A paper published by Tillman Gerngross, chief executive officer of Adimab LLC, alleged that an MIT professor’s work was nearly identical to work published several years before his.
Mike Dotta / Shutterstock
In March 2023, MIT cleared Ram Sasisekharan of misconduct allegations following a 3.5-year investigation. Dartmouth College professor Tillman Gerngross told STAT News that he and his colleagues stand by their allegations, though Sasisekharan’s other accusers did not respond to STAT’s requests for comment.
Original story posted May 23, 2019:
MIT Professor Passed Off the Work of Others as His Own, Paper Claims
A professor at the Massachusetts Institute of Technology (MIT) has been accused of passing off the works of others as his own. Ram Sasisekharan became known for his ideas on the use of algorithms and computer models in the pursuit of new and better antibody therapies. However, there are claims that those ideas belonged to someone else.
The promise of the research Sasisekharan put forward was so compelling that several companies were launched with that idea in mind. This week, STAT News reported that Sasisekharan’s research resembles that which had been described by other labs. According to the report, the integrity and veracity of Sasisekharan’s research are now in question. One person making the claim about Sasisekharan’s research is Tillman Gerngross, chief executive officer of New Hampshire-based Adimab LLC. Gerngross is the co-author of a paper that is casting doubts on Sasisekharan’s research, STAT reported.
Gerngross’ paper, which was published this week in the journal mAbs, identifies two cases where Sasisekharan’s research shows “striking similarities” to the work of others, according to the report. The research in question involves antibodies for influenza and the mosquito-borne Zika virus. The research published by Sasisekharan in these areas is nearly identical to work published in 2015 and 2016, STAT reported, citing Gerngross.
Sasisekharan has denied the allegations raised in the Gerngross paper.
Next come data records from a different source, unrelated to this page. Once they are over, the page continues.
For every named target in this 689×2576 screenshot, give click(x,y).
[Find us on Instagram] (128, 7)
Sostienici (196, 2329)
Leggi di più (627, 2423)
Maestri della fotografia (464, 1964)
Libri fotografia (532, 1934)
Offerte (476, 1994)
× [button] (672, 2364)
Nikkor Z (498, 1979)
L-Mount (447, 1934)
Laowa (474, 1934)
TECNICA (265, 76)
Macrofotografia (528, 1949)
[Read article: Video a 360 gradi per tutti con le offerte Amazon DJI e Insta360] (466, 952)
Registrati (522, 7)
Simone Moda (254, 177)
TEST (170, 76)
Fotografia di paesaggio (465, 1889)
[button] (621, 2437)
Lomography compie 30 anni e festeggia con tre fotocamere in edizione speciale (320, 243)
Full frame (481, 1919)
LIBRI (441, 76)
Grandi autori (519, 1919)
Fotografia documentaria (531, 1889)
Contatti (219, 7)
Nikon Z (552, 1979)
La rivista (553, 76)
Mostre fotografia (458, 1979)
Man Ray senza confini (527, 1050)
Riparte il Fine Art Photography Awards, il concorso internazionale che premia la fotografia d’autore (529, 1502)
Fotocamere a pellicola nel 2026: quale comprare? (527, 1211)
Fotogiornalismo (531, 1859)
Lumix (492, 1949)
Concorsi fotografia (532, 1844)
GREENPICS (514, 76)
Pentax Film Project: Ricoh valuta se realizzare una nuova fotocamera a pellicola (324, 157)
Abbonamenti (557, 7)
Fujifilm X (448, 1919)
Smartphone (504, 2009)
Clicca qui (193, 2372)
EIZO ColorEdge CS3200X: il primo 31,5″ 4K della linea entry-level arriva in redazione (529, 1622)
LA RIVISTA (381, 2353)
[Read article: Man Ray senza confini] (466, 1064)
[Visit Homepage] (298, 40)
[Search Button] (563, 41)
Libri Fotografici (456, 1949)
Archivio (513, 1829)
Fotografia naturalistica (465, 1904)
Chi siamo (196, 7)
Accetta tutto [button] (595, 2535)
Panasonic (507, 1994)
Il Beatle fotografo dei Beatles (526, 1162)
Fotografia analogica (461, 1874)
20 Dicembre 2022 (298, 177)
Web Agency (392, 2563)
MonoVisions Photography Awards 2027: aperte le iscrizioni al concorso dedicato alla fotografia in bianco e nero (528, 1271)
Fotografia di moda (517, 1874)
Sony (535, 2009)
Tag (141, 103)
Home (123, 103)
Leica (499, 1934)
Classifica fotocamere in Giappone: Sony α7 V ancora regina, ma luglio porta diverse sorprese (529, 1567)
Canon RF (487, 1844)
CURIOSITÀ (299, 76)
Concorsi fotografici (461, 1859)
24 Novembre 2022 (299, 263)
He told STAT that there are “fundamental differences” between his Zika antibody and the one referenced in the 2016 paper. Regarding the flu virus, Sasisekharan said that the virus was designed by Visterra, a company he co-founded and not by Sasisekharan himself, STAT reported. In 2017, Visterra was acquired by Japan-based Otsuka Pharmaceutical for $430 million. VIS410, a monoclonal antibody for hospitalized patients with influenza A, was one of the centerpieces of the deal.
MIT said its policy is to not comment on these kinds of matters. It said there are confidential processes in place to assess any concerns raised. The school added that “research integrity at MIT is paramount.”
Sasisekharan is certainly not the first professor to be accused of misdeeds. Last year, Harvard Medical School and Brigham and Women’s Hospital were forced to retract 31 articles from various journals over concerns of falsified claims. The concerns regarded the papers of Piero Anversa, a pioneer in cardiac research. The retraction occurred after the two prestigious institutes agreed to pay a $10 million settlement over allegations of research misconduct involving Anversa and members of his team. The fine was paid due to the fact that Anversa and his team used falsified data to secure funding from the National Institutes of Health (NIH).